Posted on:2014-04-12Degree:Ph.DType:Dissertation
University:University of California, IrvineCandidate:LaBouff, NicoleFull Text:PDF
GTID:1455390005992812Subject:European history
Abstract/Summary:
This study examines the intersection of women's domestic and literary practices in late sixteenth and early seventeenth century England. Through close readings of surviving embroidered furnishing textiles made by Mary, Queen of Scots, and Elizabeth Talbot, countess of Shrewsbury, I demonstrate how needlework functioned for women as a material writing practice that granted them access to prohibited intellectual domains and legitimized scholarly endeavors that might otherwise have appeared transgressive or masculine. This was true in terms of content, as the printed texts that inspired the embroideries under focus ranged from emblem books and devotional works, to scientific studies of plants and animals, as well as humanist compendia of ancient history and moralizing sententiae.
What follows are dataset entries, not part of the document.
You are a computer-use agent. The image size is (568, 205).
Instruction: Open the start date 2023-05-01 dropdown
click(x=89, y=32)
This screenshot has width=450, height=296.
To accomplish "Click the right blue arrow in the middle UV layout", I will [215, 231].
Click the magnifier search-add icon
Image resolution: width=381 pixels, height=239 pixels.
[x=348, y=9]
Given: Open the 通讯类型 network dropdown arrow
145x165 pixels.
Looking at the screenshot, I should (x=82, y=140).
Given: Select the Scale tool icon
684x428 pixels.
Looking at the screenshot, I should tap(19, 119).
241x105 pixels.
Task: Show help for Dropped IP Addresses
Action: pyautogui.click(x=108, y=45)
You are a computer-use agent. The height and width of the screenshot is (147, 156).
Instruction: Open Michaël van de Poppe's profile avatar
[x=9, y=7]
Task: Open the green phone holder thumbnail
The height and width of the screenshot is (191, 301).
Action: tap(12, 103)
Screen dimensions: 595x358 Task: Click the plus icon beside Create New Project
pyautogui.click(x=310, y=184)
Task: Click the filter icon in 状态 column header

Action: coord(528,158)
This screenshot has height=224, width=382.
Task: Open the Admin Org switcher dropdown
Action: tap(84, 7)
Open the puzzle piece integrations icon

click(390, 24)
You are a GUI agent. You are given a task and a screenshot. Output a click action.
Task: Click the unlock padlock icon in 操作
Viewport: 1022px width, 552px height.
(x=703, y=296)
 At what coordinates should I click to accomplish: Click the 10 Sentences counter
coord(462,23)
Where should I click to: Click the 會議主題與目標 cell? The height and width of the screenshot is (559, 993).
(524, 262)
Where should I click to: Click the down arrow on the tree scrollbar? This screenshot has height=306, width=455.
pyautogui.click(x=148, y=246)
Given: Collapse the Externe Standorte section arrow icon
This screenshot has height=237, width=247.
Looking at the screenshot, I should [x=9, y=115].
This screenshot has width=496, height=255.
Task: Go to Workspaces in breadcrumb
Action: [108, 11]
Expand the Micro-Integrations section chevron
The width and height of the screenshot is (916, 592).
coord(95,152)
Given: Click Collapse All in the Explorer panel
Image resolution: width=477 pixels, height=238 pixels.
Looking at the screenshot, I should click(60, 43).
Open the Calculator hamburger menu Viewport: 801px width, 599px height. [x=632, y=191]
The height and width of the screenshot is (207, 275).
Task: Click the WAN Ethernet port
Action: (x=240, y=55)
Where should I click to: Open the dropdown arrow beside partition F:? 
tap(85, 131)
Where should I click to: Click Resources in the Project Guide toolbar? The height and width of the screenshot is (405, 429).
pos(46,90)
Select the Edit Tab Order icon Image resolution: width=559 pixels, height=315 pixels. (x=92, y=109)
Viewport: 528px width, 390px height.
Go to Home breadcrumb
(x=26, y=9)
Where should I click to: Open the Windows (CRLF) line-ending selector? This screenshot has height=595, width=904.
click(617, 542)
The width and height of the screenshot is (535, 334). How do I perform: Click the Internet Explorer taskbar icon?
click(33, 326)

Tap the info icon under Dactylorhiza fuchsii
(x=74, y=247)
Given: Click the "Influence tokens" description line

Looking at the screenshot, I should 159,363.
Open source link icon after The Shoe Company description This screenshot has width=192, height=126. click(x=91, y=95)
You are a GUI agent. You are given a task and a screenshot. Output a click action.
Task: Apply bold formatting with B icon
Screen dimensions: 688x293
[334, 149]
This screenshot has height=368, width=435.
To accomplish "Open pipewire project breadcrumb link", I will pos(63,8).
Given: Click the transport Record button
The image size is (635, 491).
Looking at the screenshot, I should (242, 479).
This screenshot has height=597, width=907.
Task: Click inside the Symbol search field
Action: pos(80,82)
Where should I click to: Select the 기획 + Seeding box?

But it also manifested in the representational styles involved, which encompassed conventional scriptile forms and iconographic methods that paralleled contemporary uses of "image texts" in scientific, religious, and humanist pedagogical practices - including the ancient art of memory, an intellectual technique that spanned all of these fields. This project therefore questions common assumptions that Renaissance women were increasingly relegated to "decorative" domestic tasks and closed off from public discourse during a period of radical scientific, religious, and cultural transformation.